KOMPAS.com - Sagu diyakini menjadi sumber pangan yang fungsional. Tak hanya Indonesia, sagu juga diyakini bisa menjawab kebutuhan pangan secara global.
Menurut Badan Penelitian dan Pengembangan Pertanian Indonesia, negara eksportir sagu terbesar adalah Malaysia. Sementara negara yang konsen melakukan penelitian terhadap sagu adalah Jepang.
Baca juga: Sagu Papua untuk Kebutuhan Pangan Indonesia dan Dunia
Jika dimanfaatkan dengan benar, sagu bisa menjadi salah satu sumber kesejahteraan bagi Indonesia. Bagaimana peluang dan tantangannya?
Banyak pihak yang mengaggap sagu sangat potensial untuk dijadikan sumber pangan fungsional global, juga meningkatkan perekonomian masyarakat.
1. Sagu pati batang empulur sangat adaptif terhadap perubahan iklim dan tidak terpengaruh oleh musim.
2. Produktivitas tinggi. Tumbuhan sagu bisa menghasilkan pati sekitar 200 kilogram per batang, empat kali lebih banyak daripada yang dihasilkan beras.
3. Ramah lingkungan, selain positif dalam aspek ekonomi, pohon sagu juga ramah terhadap lingkungan karena bisa tumbuh tanpa harus mengubah kawasan penanamannya menjadi hutan monokultur.
4. Bisa diolah dan menjadi utama berbagai jenis makanan seperti, sagu mutiara, kue kering, biskuit, kue basah, mi, bakso, sosis, nugget, kue beras, beras sagu, dan juga kerupuk.
5. Pangan fungsional yang bebas gluten, starch, dan memiliki indeks glikemik yang rendah.
6. Papua memiliki cadangan sagu terbesar di Indonesia, dan saat ini belum banyak perusahaan industri yang berfokus pada sagu di Papua, salah satunya adalah ANJ Agri Papua (ANJAP).
Seorang koki asal Papua, Ombles Toto, mengatakan bahwa di Papua sendiri sagu sudah tidak banyak lagi yang mengkonsumsi karena tergantikan dengan sumber pangan beras.
"Di Papua sendiri, dua - tiga tahun ini baru ada geliat dari pemerintah tentang sagu.

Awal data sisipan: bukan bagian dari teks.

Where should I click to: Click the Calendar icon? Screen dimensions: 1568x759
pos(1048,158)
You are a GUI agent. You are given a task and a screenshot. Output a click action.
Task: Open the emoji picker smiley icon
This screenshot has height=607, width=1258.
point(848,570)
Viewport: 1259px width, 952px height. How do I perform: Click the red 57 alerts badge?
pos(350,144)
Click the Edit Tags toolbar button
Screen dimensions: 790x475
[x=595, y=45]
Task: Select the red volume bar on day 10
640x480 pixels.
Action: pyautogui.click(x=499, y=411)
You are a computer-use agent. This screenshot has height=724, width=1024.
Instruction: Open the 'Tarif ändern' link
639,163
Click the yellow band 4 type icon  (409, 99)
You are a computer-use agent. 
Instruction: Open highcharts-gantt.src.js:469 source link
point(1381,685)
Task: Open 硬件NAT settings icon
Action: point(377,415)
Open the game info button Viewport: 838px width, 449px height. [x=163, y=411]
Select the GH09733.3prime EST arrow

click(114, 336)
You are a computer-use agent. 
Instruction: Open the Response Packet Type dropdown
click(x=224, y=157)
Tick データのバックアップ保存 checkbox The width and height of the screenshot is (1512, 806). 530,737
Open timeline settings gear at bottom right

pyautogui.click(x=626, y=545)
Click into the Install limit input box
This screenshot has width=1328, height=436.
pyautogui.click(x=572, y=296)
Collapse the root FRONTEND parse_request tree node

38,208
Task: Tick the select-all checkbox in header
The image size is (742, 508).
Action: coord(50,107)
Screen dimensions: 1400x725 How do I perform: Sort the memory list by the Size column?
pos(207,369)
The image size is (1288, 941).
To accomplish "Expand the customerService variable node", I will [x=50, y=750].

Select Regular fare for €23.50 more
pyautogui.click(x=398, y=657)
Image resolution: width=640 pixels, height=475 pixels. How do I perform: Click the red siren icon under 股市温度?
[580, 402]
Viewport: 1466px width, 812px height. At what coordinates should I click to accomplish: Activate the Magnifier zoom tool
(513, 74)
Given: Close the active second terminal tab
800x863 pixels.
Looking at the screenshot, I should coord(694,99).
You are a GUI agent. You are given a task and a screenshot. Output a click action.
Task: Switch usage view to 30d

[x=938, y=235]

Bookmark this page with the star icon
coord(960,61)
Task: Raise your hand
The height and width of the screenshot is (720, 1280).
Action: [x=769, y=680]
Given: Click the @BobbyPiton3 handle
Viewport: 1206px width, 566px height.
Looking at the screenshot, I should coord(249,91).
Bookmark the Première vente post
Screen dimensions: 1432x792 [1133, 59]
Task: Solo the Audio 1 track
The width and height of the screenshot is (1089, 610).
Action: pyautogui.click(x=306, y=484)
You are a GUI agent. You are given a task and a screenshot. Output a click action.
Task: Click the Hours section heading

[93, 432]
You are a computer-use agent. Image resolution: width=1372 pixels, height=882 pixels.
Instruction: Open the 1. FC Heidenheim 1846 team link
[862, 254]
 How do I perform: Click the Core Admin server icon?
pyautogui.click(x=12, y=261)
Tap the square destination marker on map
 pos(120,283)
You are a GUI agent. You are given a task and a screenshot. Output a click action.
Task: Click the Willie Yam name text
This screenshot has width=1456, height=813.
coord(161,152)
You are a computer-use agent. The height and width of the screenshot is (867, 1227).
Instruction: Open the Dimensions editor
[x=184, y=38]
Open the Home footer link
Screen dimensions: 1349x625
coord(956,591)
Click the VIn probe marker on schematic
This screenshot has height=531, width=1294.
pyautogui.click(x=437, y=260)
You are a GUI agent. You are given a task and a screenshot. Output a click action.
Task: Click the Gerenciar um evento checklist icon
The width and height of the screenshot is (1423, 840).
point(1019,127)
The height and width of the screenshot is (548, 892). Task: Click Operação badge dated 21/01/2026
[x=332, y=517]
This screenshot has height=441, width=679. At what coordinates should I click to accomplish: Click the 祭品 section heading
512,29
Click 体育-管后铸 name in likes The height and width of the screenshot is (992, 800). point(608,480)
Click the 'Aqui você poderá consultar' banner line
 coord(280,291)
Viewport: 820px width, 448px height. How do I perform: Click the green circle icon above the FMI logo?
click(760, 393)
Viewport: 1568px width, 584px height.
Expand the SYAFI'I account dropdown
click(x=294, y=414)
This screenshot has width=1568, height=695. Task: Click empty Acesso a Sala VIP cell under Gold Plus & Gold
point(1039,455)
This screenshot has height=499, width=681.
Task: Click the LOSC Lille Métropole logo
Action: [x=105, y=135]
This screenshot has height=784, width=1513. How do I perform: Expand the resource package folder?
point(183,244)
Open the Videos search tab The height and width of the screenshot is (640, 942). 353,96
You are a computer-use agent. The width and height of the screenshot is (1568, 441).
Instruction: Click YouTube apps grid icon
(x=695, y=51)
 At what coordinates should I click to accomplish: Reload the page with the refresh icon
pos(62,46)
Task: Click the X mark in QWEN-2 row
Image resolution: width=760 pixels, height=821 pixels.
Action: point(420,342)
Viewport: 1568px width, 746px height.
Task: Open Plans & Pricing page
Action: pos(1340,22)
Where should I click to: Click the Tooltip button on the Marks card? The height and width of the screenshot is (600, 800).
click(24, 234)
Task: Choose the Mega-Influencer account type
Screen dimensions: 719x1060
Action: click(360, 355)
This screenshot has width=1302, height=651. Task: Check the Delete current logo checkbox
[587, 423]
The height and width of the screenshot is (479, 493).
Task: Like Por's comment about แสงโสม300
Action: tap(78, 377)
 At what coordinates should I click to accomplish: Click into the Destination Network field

Sementara sudah 40 tahunan masyarakat sudah tidak bergantung dengan sagu lagi," kata Toto dalam acara peluncuran Buku Sagu Papua untuk Dunia di Jakarta, Senin (25/11/2019).
Hal itu dikarenakan, kata Toto, adanya pemahaman dan persaingan kelas sosial yang terjadi di masyarakat Papua.
"Beras itu kan dari luar Papua, harganya lebih mahal, jadi sebuah kelas sosial, mereka yang makan itu beras artinya lebih berada (punya uang)," tuturnya.
Baca juga: 3 Kehebatan Sagu Dibanding Nasi, dari Bebas Gluten hingga GI Rendah
Selain itu, saat ini sumber pangan yang disuplai oleh pemerintah adalah beras. Jadi ini menimbulkan ketidakpercayaan diri dari masyarakat terhadap pangan lokal.